I have unlearned self judgement because I was taught to be self judgmental from a young age, since my upbringing was quite nomadic; from the age of five to my late teens, I often projected onto myself thoughts of whether I was acceptable or good enough in whatever new environment I entered into, as I got older and became more self-aware and with doing inner work I'm at a point where I know who I am and I am able to express the deepest, truest expression of myself.
The feeling of wholeness is a multidimensional journey that comes with awareness, healing, wisdom and inspiration, it has to be intentional and consistent. And with letting go of ways of being that don't empower you, you start to embrace people and ways of being that do. So as I have come to radically accept myself, I celebrate women that embody radical self-acceptance. Siphokazi Veti is a writer and speaker who advocates body positivity and self love. Her social media a trove of inspiration for any young women seeking a model of self-acceptance, Siphokazi shares her journey of loving and accepting her body as is. She writes: "It is up to us to dismantle that society requires we be a certain size and at a certain level of healthy to even be considered worthy. We come in a full range of expressions, and manifestations, desires and powers. Your vessel tells the story of your lineage. Reclaim body Autonomy, reclaim visibility and find embodiment. May your body remain free and always bring love into its existence."

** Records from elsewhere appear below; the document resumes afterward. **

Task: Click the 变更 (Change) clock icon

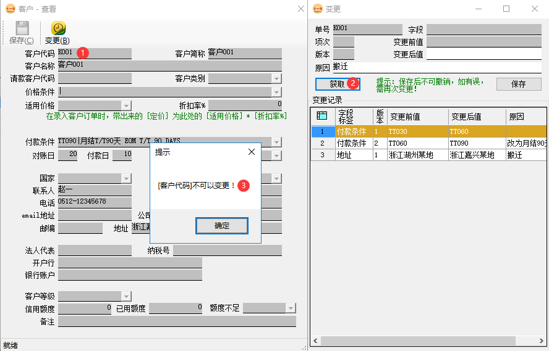Action: tap(58, 29)
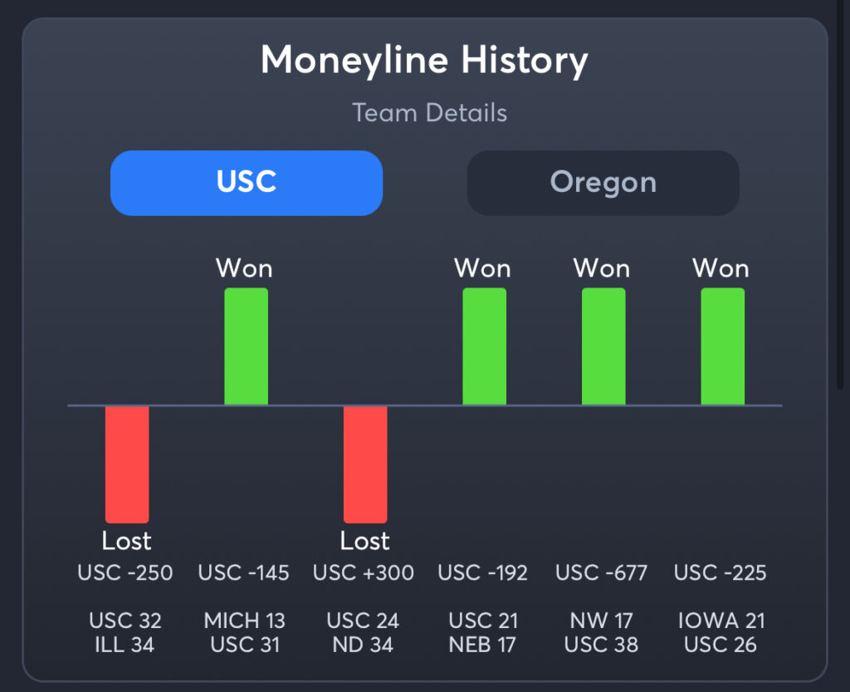Click the USC -677 odds label
Image resolution: width=850 pixels, height=692 pixels.
601,572
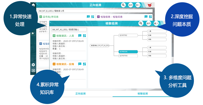
Task: Collapse the 檢驗資訊 - 設備 panel
Action: pyautogui.click(x=54, y=64)
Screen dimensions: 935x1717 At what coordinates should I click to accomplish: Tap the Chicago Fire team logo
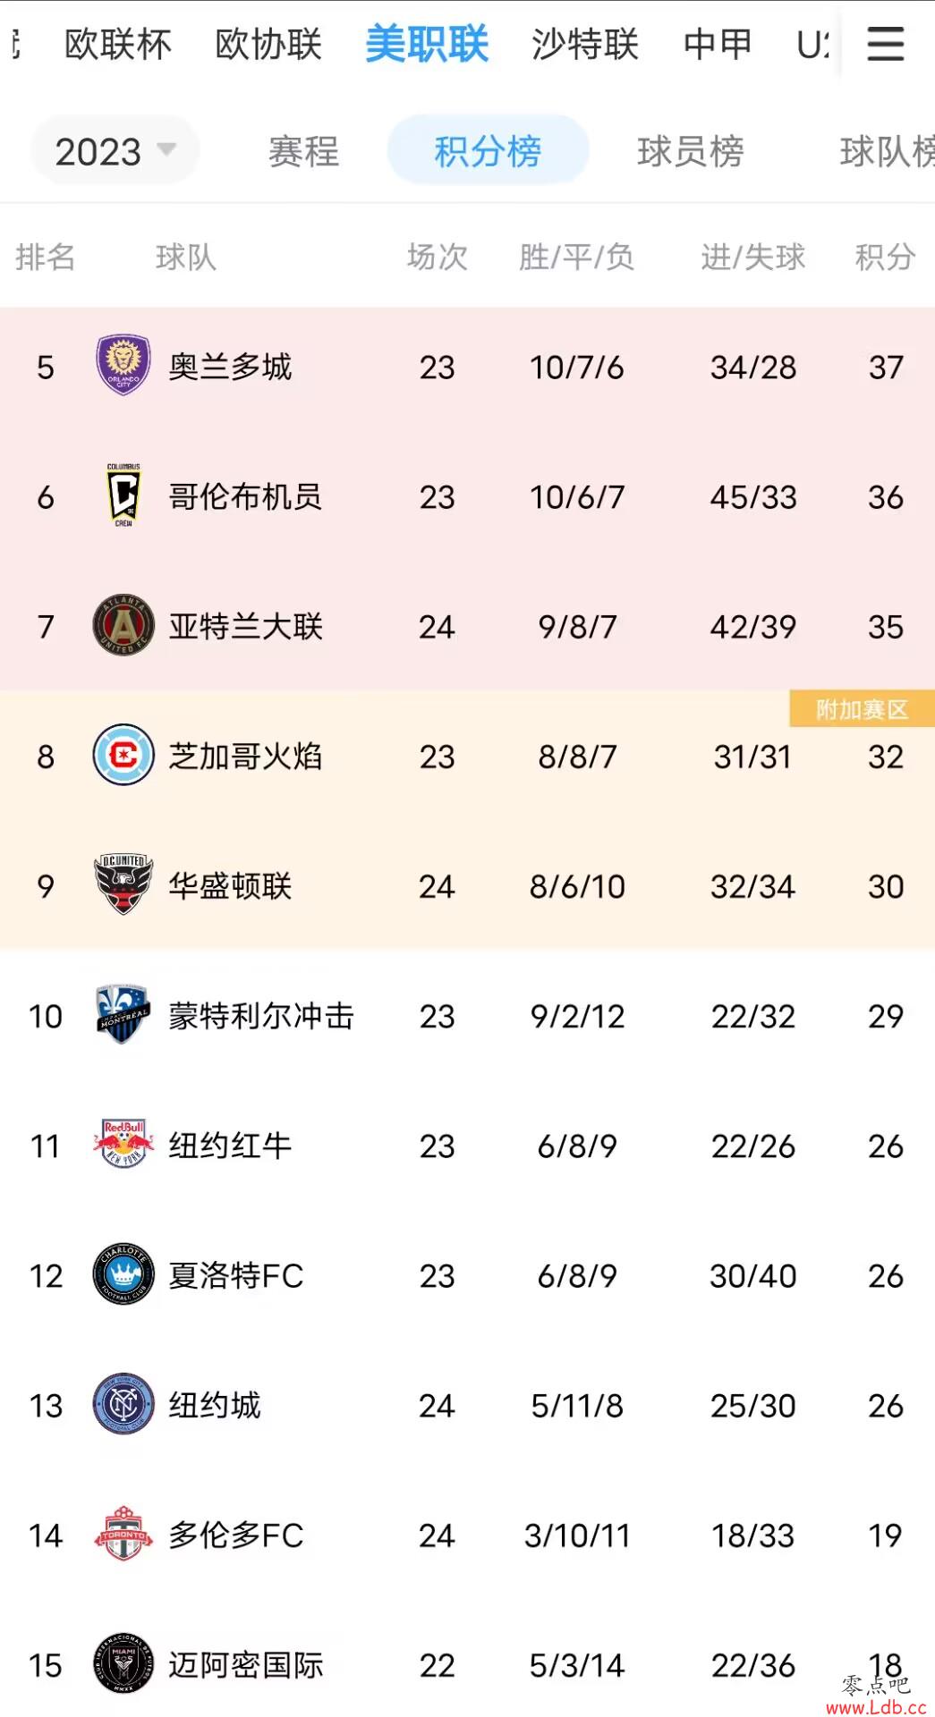tap(123, 756)
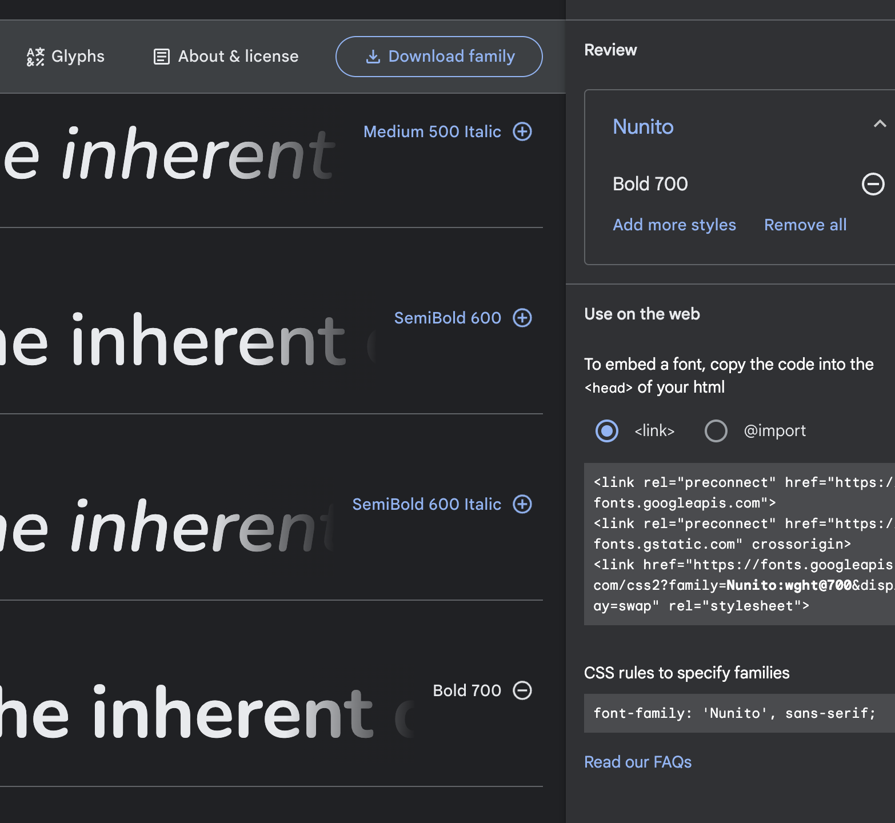Add Medium 500 Italic style with plus icon
This screenshot has height=823, width=895.
click(x=522, y=131)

Deun Ivory is a multidisciplinary artist who celebrates black womanhood through photography, illustration and writing and is the founder of a platform called The Body: A Home for Love, a non-profit organization centred around healing and self love for black sexual assault survivors. One of my favourite quotes from the platform is “don't let the energy around you change your inner soft. You are meant to be full of love, no matter your circumstances."
This quote really resonated since women exemplify the inner softness that is love, we nurture, raise communities and yet still we have to ensure we get respect, equal opportunities as men and rights in some areas of our lives. Furthermore, we have to overcome the fact that we have been taught to measure our worth by our physical appearance. We have been conditioned to believe that our beauty is our worth, our bodies are our worth and somehow in a twisted way, the same standards of beauty are set by a patriarchal society. In re-defining our ideas of beauty, each woman needs to radically accept and embrace her own design, we need to come to see that there is no cookie-cutter idea of what beauty is.
I would also tell my younger self to drown out all the external noise and listen to her inner voice. We've been given powerful yet subtle things called intuition and instincts. I cannot recall how many times I have forgone my own intuition and my own instincts to listen to the opinions of others or to please others, thankfully now the tides have turned and I am more attuned to my inner voice and I let it speak the loudest. This for me is so particularly important in the age of social media where external validation seems to have become a part of our culture.
The women mentioned here are using the digital space and social media to present more positive and inclusive ideas of who we are. So as I celebrate these women, and will continue to celebrate more, I hope that you also honour and celebrate the women in your life.